[What to produce] Reproduce the records below word for word, every line in its original order.

[Working data]
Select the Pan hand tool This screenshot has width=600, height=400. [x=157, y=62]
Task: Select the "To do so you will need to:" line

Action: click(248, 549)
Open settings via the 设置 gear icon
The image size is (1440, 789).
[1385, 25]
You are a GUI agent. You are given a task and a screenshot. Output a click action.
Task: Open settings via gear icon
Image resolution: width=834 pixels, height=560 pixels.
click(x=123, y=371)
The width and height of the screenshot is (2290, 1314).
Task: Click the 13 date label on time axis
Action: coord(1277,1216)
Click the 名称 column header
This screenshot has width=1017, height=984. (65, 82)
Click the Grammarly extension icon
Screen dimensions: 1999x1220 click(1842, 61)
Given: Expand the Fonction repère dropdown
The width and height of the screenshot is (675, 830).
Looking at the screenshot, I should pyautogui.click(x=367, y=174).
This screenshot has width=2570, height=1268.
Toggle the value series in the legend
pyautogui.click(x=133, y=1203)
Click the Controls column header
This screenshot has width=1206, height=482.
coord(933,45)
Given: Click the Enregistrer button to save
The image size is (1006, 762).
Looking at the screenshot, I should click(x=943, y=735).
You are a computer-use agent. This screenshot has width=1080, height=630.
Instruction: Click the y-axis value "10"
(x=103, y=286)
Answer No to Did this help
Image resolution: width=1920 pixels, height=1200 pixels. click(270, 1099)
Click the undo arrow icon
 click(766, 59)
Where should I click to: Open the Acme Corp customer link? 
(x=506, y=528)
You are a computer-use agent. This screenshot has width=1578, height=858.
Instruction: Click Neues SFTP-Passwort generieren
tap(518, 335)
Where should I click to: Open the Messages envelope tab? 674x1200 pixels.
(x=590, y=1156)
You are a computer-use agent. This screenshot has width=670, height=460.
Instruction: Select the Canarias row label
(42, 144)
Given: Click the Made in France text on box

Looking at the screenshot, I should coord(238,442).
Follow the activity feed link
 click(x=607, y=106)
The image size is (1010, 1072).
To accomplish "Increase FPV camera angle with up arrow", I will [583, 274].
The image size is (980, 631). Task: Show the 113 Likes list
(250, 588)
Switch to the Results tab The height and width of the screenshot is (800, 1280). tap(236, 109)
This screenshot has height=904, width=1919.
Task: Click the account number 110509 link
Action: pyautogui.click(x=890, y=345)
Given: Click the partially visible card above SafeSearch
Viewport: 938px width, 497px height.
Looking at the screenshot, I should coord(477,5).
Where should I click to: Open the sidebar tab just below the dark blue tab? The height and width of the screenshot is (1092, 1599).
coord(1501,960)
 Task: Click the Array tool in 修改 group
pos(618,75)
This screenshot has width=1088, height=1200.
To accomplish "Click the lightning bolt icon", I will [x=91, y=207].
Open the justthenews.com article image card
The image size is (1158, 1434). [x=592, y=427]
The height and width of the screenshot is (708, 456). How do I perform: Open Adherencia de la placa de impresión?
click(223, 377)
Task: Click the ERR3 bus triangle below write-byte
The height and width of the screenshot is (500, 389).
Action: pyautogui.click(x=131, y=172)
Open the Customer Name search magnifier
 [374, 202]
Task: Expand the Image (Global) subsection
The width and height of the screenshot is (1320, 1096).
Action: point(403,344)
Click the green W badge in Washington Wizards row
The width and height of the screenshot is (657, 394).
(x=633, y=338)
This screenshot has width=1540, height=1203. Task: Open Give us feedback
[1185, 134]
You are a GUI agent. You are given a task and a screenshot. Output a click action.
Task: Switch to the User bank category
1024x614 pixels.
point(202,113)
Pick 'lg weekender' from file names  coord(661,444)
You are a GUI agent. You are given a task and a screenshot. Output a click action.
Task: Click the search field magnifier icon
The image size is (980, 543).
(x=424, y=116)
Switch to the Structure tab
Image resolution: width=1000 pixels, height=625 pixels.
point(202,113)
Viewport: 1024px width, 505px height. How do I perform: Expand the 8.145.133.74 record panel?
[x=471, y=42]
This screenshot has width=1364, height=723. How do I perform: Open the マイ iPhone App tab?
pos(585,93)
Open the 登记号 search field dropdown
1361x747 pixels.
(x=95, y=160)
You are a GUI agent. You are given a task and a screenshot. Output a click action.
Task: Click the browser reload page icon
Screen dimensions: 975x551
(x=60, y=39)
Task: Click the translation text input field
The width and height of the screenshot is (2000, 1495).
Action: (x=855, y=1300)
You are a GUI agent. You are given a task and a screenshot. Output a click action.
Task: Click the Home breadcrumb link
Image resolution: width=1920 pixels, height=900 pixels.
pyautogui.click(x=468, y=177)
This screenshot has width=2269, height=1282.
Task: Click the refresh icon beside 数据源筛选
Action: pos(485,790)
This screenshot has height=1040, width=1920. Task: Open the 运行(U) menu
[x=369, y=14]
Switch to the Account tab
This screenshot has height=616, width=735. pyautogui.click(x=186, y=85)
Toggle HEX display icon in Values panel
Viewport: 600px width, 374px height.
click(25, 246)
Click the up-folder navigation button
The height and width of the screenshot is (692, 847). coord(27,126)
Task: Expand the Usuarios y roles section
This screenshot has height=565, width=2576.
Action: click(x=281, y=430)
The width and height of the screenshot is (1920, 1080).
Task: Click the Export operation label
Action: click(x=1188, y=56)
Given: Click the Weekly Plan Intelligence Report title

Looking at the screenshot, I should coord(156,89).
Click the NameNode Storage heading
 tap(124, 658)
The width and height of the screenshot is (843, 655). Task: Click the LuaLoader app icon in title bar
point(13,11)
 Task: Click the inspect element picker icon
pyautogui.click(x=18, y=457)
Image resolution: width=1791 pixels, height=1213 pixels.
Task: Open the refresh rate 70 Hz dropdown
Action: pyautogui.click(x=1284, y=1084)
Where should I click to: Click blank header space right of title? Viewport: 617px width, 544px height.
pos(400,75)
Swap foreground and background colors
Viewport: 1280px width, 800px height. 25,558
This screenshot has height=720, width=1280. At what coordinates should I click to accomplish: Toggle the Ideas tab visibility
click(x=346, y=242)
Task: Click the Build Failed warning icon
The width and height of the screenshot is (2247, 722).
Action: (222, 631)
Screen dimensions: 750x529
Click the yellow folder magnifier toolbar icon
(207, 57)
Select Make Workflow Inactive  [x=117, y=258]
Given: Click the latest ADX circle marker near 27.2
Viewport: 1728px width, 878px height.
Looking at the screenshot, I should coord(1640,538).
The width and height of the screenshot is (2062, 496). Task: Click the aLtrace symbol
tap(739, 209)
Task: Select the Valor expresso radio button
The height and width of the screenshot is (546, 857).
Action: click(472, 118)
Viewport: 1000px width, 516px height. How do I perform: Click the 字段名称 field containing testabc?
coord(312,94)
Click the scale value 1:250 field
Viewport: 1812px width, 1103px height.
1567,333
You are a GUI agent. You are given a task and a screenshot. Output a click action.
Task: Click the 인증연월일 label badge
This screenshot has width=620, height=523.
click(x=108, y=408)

[Result]
Select the Pan hand tool This screenshot has width=600, height=400. [x=157, y=62]
Task: Select the "To do so you will need to:" line

Action: click(248, 549)
Open settings via the 设置 gear icon
The image size is (1440, 789).
[1385, 25]
You are a GUI agent. You are given a task and a screenshot. Output a click action.
Task: Open settings via gear icon
Image resolution: width=834 pixels, height=560 pixels.
click(x=123, y=371)
The width and height of the screenshot is (2290, 1314).
Task: Click the 13 date label on time axis
Action: coord(1277,1216)
Click the 名称 column header
This screenshot has width=1017, height=984. (65, 82)
Click the Grammarly extension icon
Screen dimensions: 1999x1220 click(1842, 61)
Given: Expand the Fonction repère dropdown
The width and height of the screenshot is (675, 830).
Looking at the screenshot, I should pyautogui.click(x=367, y=174).
This screenshot has width=2570, height=1268.
Toggle the value series in the legend
pyautogui.click(x=133, y=1203)
Click the Controls column header
This screenshot has width=1206, height=482.
coord(933,45)
Given: Click the Enregistrer button to save
The image size is (1006, 762).
Looking at the screenshot, I should click(x=943, y=735).
You are a computer-use agent. This screenshot has width=1080, height=630.
Instruction: Click the y-axis value "10"
(x=103, y=286)
Answer No to Did this help
Image resolution: width=1920 pixels, height=1200 pixels. click(270, 1099)
Click the undo arrow icon
 click(766, 59)
Where should I click to: Open the Acme Corp customer link? 
(x=506, y=528)
You are a computer-use agent. This screenshot has width=1578, height=858.
Instruction: Click Neues SFTP-Passwort generieren
tap(518, 335)
Where should I click to: Open the Messages envelope tab? 674x1200 pixels.
(x=590, y=1156)
You are a computer-use agent. This screenshot has width=670, height=460.
Instruction: Select the Canarias row label
(42, 144)
Given: Click the Made in France text on box

Looking at the screenshot, I should coord(238,442).
Follow the activity feed link
 click(x=607, y=106)
The image size is (1010, 1072).
To accomplish "Increase FPV camera angle with up arrow", I will [583, 274].
The image size is (980, 631). Task: Show the 113 Likes list
(250, 588)
Switch to the Results tab The height and width of the screenshot is (800, 1280). tap(236, 109)
This screenshot has height=904, width=1919.
Task: Click the account number 110509 link
Action: pyautogui.click(x=890, y=345)
Given: Click the partially visible card above SafeSearch
Viewport: 938px width, 497px height.
Looking at the screenshot, I should coord(477,5).
Where should I click to: Open the sidebar tab just below the dark blue tab? The height and width of the screenshot is (1092, 1599).
coord(1501,960)
 Task: Click the Array tool in 修改 group
pos(618,75)
This screenshot has width=1088, height=1200.
To accomplish "Click the lightning bolt icon", I will [x=91, y=207].
Open the justthenews.com article image card
The image size is (1158, 1434). [x=592, y=427]
The height and width of the screenshot is (708, 456). How do I perform: Open Adherencia de la placa de impresión?
click(223, 377)
Task: Click the ERR3 bus triangle below write-byte
The height and width of the screenshot is (500, 389).
Action: pyautogui.click(x=131, y=172)
Open the Customer Name search magnifier
 [374, 202]
Task: Expand the Image (Global) subsection
The width and height of the screenshot is (1320, 1096).
Action: point(403,344)
Click the green W badge in Washington Wizards row
The width and height of the screenshot is (657, 394).
(x=633, y=338)
This screenshot has width=1540, height=1203. Task: Open Give us feedback
[1185, 134]
You are a GUI agent. You are given a task and a screenshot. Output a click action.
Task: Switch to the User bank category
1024x614 pixels.
point(202,113)
Pick 'lg weekender' from file names  coord(661,444)
You are a GUI agent. You are given a task and a screenshot. Output a click action.
Task: Click the search field magnifier icon
The image size is (980, 543).
(x=424, y=116)
Switch to the Structure tab
Image resolution: width=1000 pixels, height=625 pixels.
point(202,113)
Viewport: 1024px width, 505px height. How do I perform: Expand the 8.145.133.74 record panel?
[x=471, y=42]
This screenshot has width=1364, height=723. How do I perform: Open the マイ iPhone App tab?
pos(585,93)
Open the 登记号 search field dropdown
1361x747 pixels.
(x=95, y=160)
You are a GUI agent. You are given a task and a screenshot. Output a click action.
Task: Click the browser reload page icon
Screen dimensions: 975x551
(x=60, y=39)
Task: Click the translation text input field
The width and height of the screenshot is (2000, 1495).
Action: (x=855, y=1300)
You are a GUI agent. You are given a task and a screenshot. Output a click action.
Task: Click the Home breadcrumb link
Image resolution: width=1920 pixels, height=900 pixels.
pyautogui.click(x=468, y=177)
This screenshot has width=2269, height=1282.
Task: Click the refresh icon beside 数据源筛选
Action: pos(485,790)
This screenshot has height=1040, width=1920. Task: Open the 运行(U) menu
[x=369, y=14]
Switch to the Account tab
This screenshot has height=616, width=735. pyautogui.click(x=186, y=85)
Toggle HEX display icon in Values panel
Viewport: 600px width, 374px height.
click(25, 246)
Click the up-folder navigation button
The height and width of the screenshot is (692, 847). coord(27,126)
Task: Expand the Usuarios y roles section
This screenshot has height=565, width=2576.
Action: click(x=281, y=430)
The width and height of the screenshot is (1920, 1080).
Task: Click the Export operation label
Action: click(x=1188, y=56)
Given: Click the Weekly Plan Intelligence Report title

Looking at the screenshot, I should coord(156,89).
Click the NameNode Storage heading
 tap(124, 658)
The width and height of the screenshot is (843, 655). Task: Click the LuaLoader app icon in title bar
point(13,11)
 Task: Click the inspect element picker icon
pyautogui.click(x=18, y=457)
Image resolution: width=1791 pixels, height=1213 pixels.
Task: Open the refresh rate 70 Hz dropdown
Action: pyautogui.click(x=1284, y=1084)
Where should I click to: Click blank header space right of title? Viewport: 617px width, 544px height.
pos(400,75)
Swap foreground and background colors
Viewport: 1280px width, 800px height. 25,558
This screenshot has height=720, width=1280. At what coordinates should I click to accomplish: Toggle the Ideas tab visibility
click(x=346, y=242)
Task: Click the Build Failed warning icon
The width and height of the screenshot is (2247, 722).
Action: (222, 631)
Screen dimensions: 750x529
Click the yellow folder magnifier toolbar icon
(207, 57)
Select Make Workflow Inactive  [x=117, y=258]
Given: Click the latest ADX circle marker near 27.2
Viewport: 1728px width, 878px height.
Looking at the screenshot, I should coord(1640,538).
The width and height of the screenshot is (2062, 496). Task: Click the aLtrace symbol
tap(739, 209)
Task: Select the Valor expresso radio button
The height and width of the screenshot is (546, 857).
Action: click(472, 118)
Viewport: 1000px width, 516px height. How do I perform: Click the 字段名称 field containing testabc?
coord(312,94)
Click the scale value 1:250 field
Viewport: 1812px width, 1103px height.
1567,333
You are a GUI agent. You are given a task and a screenshot. Output a click action.
Task: Click the 인증연월일 label badge
This screenshot has width=620, height=523.
click(x=108, y=408)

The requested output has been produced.